The luck of the draw

Final year medical student David Griffith takes a look at the highs and lows of the new UKFPO preference informed allocation system and the effect it has had in Northern Ireland

Location: Northern Ireland
Published: Wednesday 17 April 2024
David Griffith

This year the UKFPO (UK Foundation Programme) introduced a new system for allocating newly qualified doctors to their foundation place locations which created quite a bit of a stir.

In previous years measures of academic achievement, further study and the SJT (situational judgement test) were combined to give us all a score that determined our ranking and where we would be placed for the first two years of our medical careers.

But under the new PIA (preference informed allocation) system, applicants were instead assigned a random number and asked to rank which part of the UK they would like to go to from 1 to 18 (regions being as geographically diverse as 'all of Scotland' vs 'London').
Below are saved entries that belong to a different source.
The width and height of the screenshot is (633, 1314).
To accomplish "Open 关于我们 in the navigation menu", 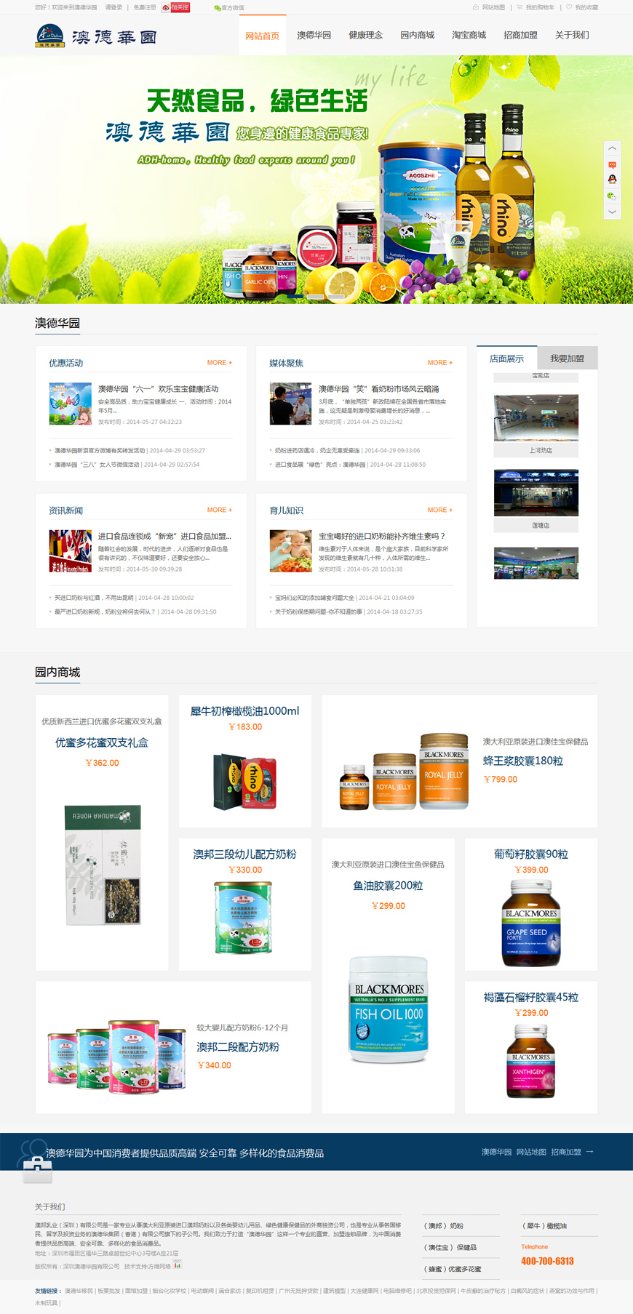I will click(x=572, y=35).
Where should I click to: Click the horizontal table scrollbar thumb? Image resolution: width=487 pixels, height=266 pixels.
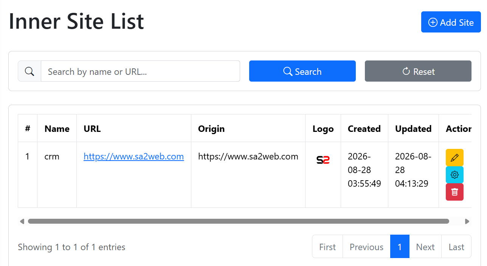pyautogui.click(x=239, y=221)
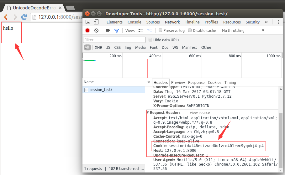Click the capture screenshots camera icon
This screenshot has height=175, width=285.
click(x=108, y=30)
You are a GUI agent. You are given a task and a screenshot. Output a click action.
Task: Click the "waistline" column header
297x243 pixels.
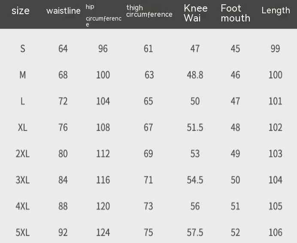pyautogui.click(x=63, y=11)
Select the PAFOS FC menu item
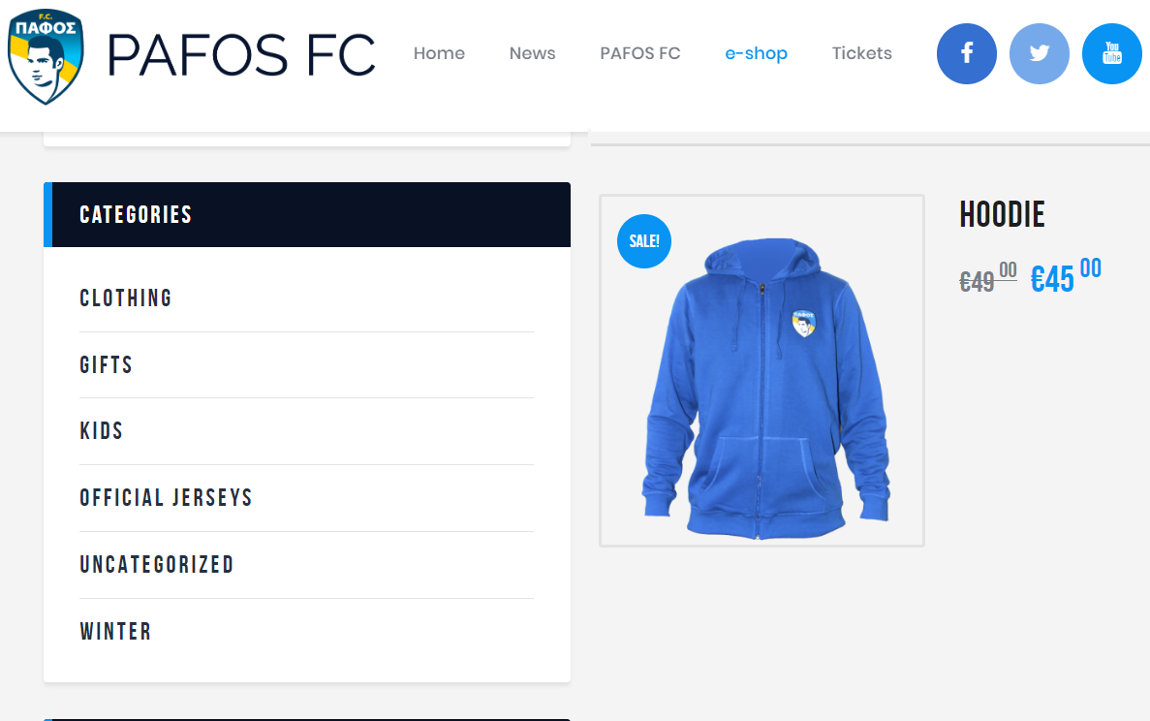 click(639, 53)
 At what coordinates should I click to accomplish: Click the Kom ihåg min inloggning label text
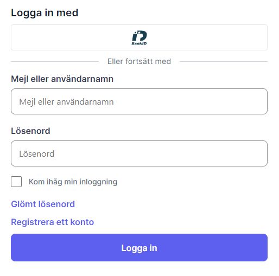[73, 182]
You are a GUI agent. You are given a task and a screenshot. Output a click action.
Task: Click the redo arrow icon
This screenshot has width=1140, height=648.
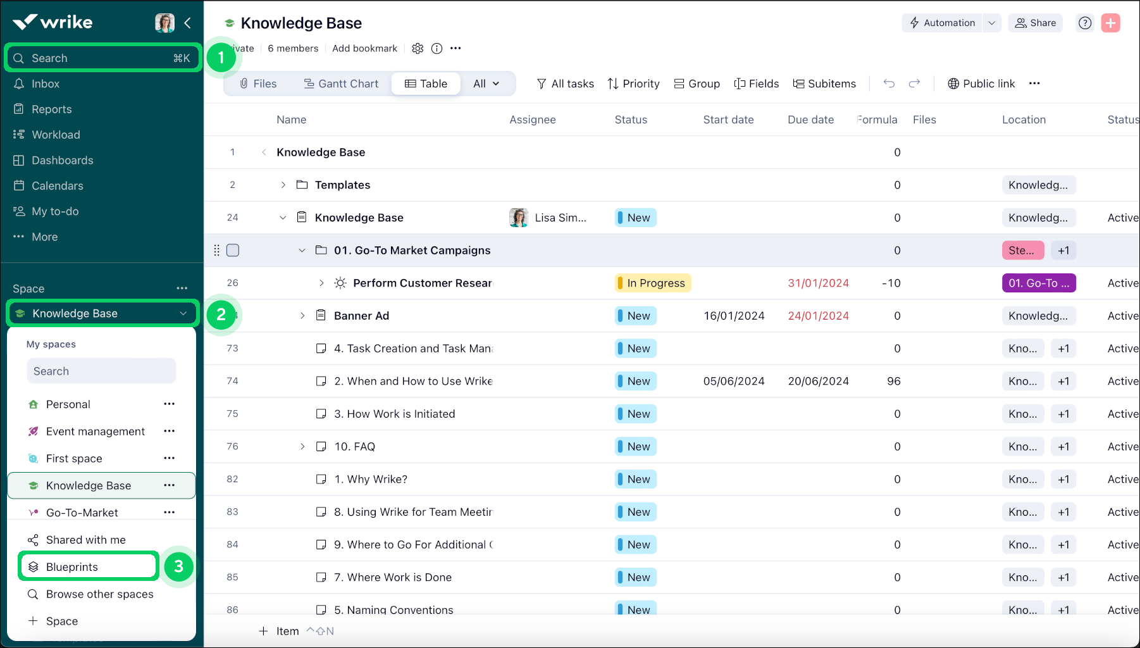tap(914, 84)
The system would then endeavour to allocate as many applicants as possible to get their first-choice placement.  

This new approach was designed to bring about a more equitable allocation of foundation places and to better support new doctors who needed to be based closer to their support networks.

Teething problems

Last month, this new system was put to the test and, initially, it looked like it was a success. Just under 75% got their top preference location for this year, an improvement from 71% in 2023, but not as high as the 75% of 2020/21 or the peak of 77% in 2018.

However, many new ‘mainland’ UK-based doctors took to social media to complain about being sent to their 18th choice. This may seem minor considering 75% still got their first-choice location, but we have to remember a lot of these cases are new doctors that may have just been asked to move from London to Aberdeen away from support networks, or worse, as quite a few of them remarked unhappily online, to Northern Ireland …

Poor Northern Ireland

Why would ‘our wee country’ be worse than elsewhere in the UK? While it has a lot of pluses – we have a reputation of being well supported in jobs by seniors and the majority of students studying here will remain here for foundation training – we do have our ‘issues’:

  • The worst waiting lists and the lowest junior doctor pay in the devolved nations
  • A little thing called the Irish Sea that turns a car journey home to family into a boat or plane journey. No surprise then that this affects the foundation programme uptake here, with 30 resigning before taking up post last year, leading to a shortfall on already understaffed rotas.

TBCs

To combat this, Northern Ireland was allocated 61 'placeholder' jobs among the 355 foundation jobs for 2024 that have yet to be described on the oriel application system and are listed as ‘TBC’. Essentially, they will cover any gaps that will occur with those dropping out of the foundation programme. The details on where and what these placeholder jobs will be would then be decided based on where the remaining gaps were after the outstanding 279 foundation jobs were filled.

While this is good to ensure under-staffed rotas get much-needed new doctors, it’s not great for the 61 ‘TBCs’ who have absolutely no idea where in NI they could be placed and no date as to when they will receive further clarity on this as that is dependent on who drops out of the of the foundation programme. This will also not placate those among the 61 who had Northern Ireland down as their 18th choice.

I am myself grateful I have been placed in Northern Ireland and got one of my top-10 choices, knowing many others have been forced to take options 180 or lower. I also feel for those waiting on the ‘TBC’ list with no definitive timeframe to find out where they will work. We all appreciate medicine provides work stability, but I don’t think it is demanding or entitled to know where we might need to live from July.

What needs to change?

Ultimately, I and many others were glad to see the back of the SJT, but I still think the system needs work. Perhaps the next time the UKFPO thinks about changing the allocation programme, it will consult more extensively with the BMA nationally and regionally, chat to students and reflect on the views of the doctors they put through tough years of separation from family and friends owing to a computer algorithm.